A costume drama always presents a curious set of demands for their designer, historic accuracy balanced against the visual and narrative needs of the script. In this film, Emily is often kitted out in darker colours than her siblings, setting her apart. Unlike them, her bonnet is not trimmed with flowers. There is something that feels subtly practical about her attire, perhaps even rebellious. How true to life is this? The thunder and lightning dress has its origin story, but what about everything else? For Oscar-winning costume designer Michael O’Connor, who has previously worked on films including Ammonite, The Duchess, and Jane Eyre, it was simple. “My idea was to be authentic, and real to the time,” he tells Vogue. “You want to be working with the correct shapes and types of material… [as well as] the correspondence describing [the Brontës’] clothing.”

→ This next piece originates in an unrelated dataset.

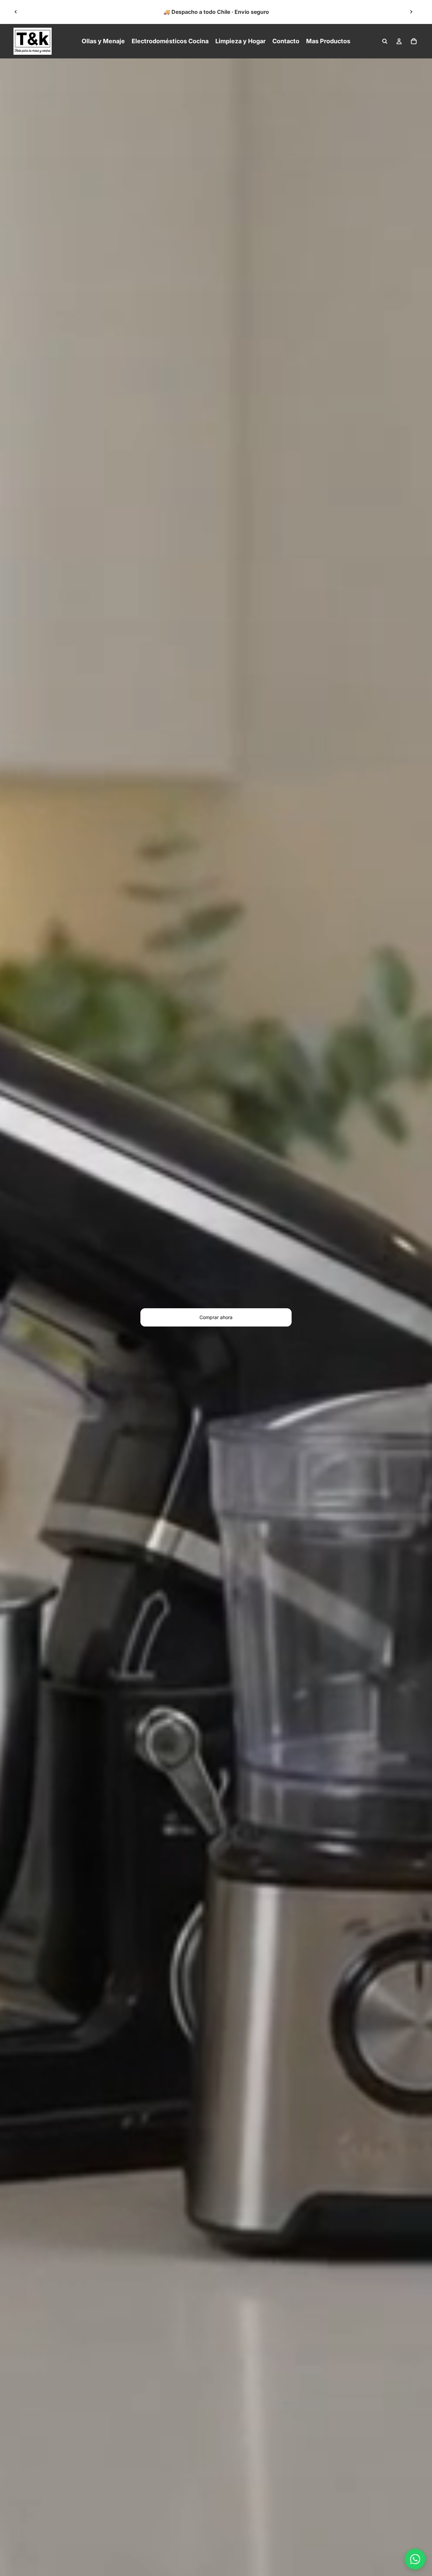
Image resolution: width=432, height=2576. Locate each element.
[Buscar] (384, 41)
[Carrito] (413, 41)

To achieve that accuracy, he enlisted the help of Eleanor Houghton, an author, illustrator, and historic dress consultant who specialises in 18th- and 19th-century costume, with a particular focus on Charlotte Brontë. Houghton provided extensive research on remaining items from the Brontë sisters’ wardrobes (many of which are kept at the Parsonage in Haworth where they lived), and the references made to their clothing in letters and other texts. There’s a simple reason why it’s easier to research Charlotte than the other sisters. “A lot of Charlotte’s closet survived… because she lived longer than the rest of them,” Houghton explains. However, this presents several immediate challenges. Although belongings from an earlier time remain, when Emily and Anne were still alive, many of Charlotte’s clothes were bought after she’d achieved both fame and financial success: transforming not just what she could afford, but her understanding of what was desirable. Various garments were also updated over the decades in line with changing styles, making it harder to pinpoint what they would have first looked like. “Things would be remodelled,” Houghton adds. “People would rework dresses to reflect the later fashions… you have to undo what’s gone before so you can get back to the original style.”
In general, Houghton thinks that our current view of the Brontë sisters is too dull. “We see the pillar portrait [by Branwell Brontë] and we imagine these really drab, boring clothes. But my research has proved that really wasn’t the case.” Like many women of their era, the Brontë sisters would have been conscious of what they wore – especially as the daughters of a vicar, with a reputation to maintain in the community. Living in Yorkshire, they were also on the fringes of a booming textile trade. “It was very much on the doorstep of the Industrial Revolution,” Houghton adds. “Prints and fabrics were a common part of everyday life. They were being literally created there in Lancashire, in West Riding. Even in Haworth itself, there were weaving workshops.”